··· VORLIEGENDER TEXT
Recherche – Detailansicht

Ausgabe:

September/2010

Spalte:

1002-1004

Kategorie:

Dogmen- und Theologiegeschichte

Autor/Hrsg.:

Jones, Paul Dafydd

Titel/Untertitel:

The Humanity of Christ. Christology in Karl Barth’s Church Dogmatics.

Verlag:

London-New York: T & T Clark International (Continuum) 2008. XIII, 290 S. gr.8° = T & T Clark Theology. Geb. £ 65,00. ISBN 978-0-567-03321-5.

Rezensent:

Markus Höfner

Mit seinen auf das Menschsein Jesu Christi fokussierten Analysen zur Christologie Karl Barths in der Kirchlichen Dogmatik leistet der Vf. einen herausragenden Beitrag zur Barth-Forschung. Sein Buch gehört zweifellos zu den besten Untersuchungen der Theologie Barths der letzten Jahre. Die aus einer Dissertation an der Harvard Divinity School hervorgegangene Studie ist fundiert, weil der Vf. Barths Texte kenntnisreich analysiert und ihr Profil im Bezug zu anderen theologischen Ansätzen und philosophischen Denkmodellen eindrucksvoll herausarbeitet. Sie ist souverän, weil sich der Vf. dem komplexen theologischen Denken Barths mit kritischer Sympathie nähert und so eine äußerlich bleibende Barth-Destruktion ebenso vermeidet wie eine Barth-Orthodoxie, die sich in der Wiederholung (scheinbarer) dogmatischer Richtigkeiten er­schöpft. Die vorliegende Untersuchung ist schließlich im besten Sinne provokativ, weil der Vf. die Radikalität der Barthschen Christologie herausstellt und ihre Implikationen nicht nur für den Ansatz theologischen Nachdenkens, sondern auch für das Feld des Poli­-tischen pointiert. Dem Vf. gelingt so in der Tat der Nachweis, »that Barth’s Christology is stranger, stronger, more interesting, and … more politically vital than many have suspected« (7).
······
BITTE VERVOLLSTÄNDIGEN:
A) Kopieren Sie aus der Rezension den Abschnitt von „Jones, Paul Dafydd“ bis einschließlich „65,00. ISBN 978-0-567-03321-5.“.
B) Stimmen diese Aussagen mit der Rezension überein? (i) Die Studie ist aus einer Dissertation an der Harvard Divinity School hervorgegangen. (ii) Der Vf. vertritt in seinem Buch eine Barth-Orthodoxie. (iii) Der Rezensent zählt das Buch zu den schwächeren Untersuchungen der Theologie Barths der letzten Jahre. Antworten Sie jeweils mit Ja oder Nein und zitieren Sie die entscheidenden Worte.
··· DATENZEILEN
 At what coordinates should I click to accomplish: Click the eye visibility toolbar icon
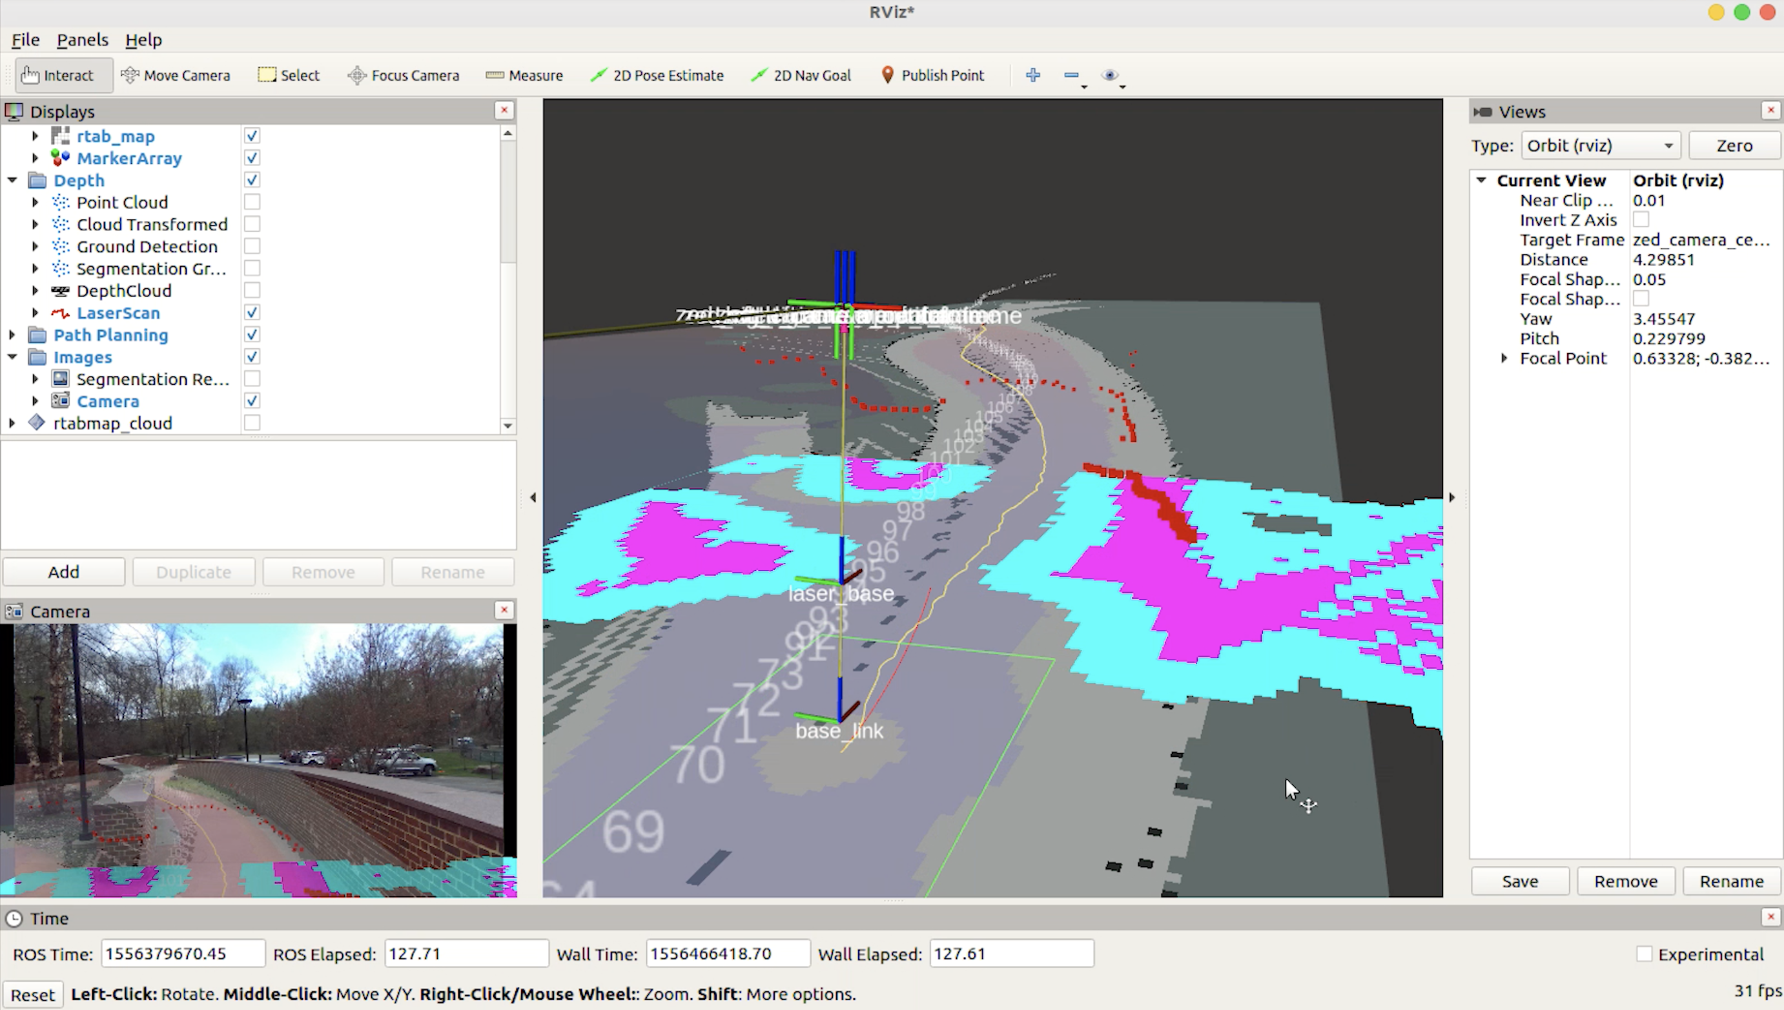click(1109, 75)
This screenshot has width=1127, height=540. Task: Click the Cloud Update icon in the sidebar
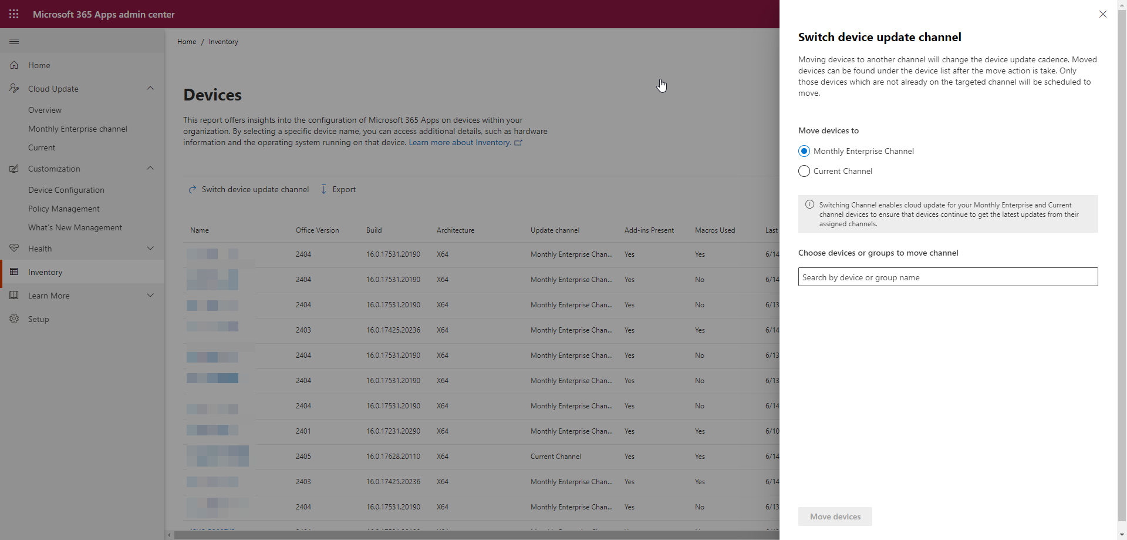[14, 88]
······
GELÖSTE AUFGABEN:
A)
Jones, Paul Dafydd

Titel/Untertitel:

The Humanity of Christ. Christology in Karl Barth’s Church Dogmatics.

Verlag:

London-New York: T & T Clark International (Continuum) 2008. XIII, 290 S. gr.8° = T & T Clark Theology. Geb. £ 65,00. ISBN 978-0-567-03321-5.

B)
(i) Ja: „Die aus einer Dissertation an der Harvard Divinity School hervorgegangene Studie ist fundiert“
(ii) Nein: „so eine äußerlich bleibende Barth-Destruktion ebenso vermeidet wie eine Barth-Orthodoxie“
(iii) Nein: „Sein Buch gehört zweifellos zu den besten Untersuchungen der Theologie Barths der letzten Jahre.“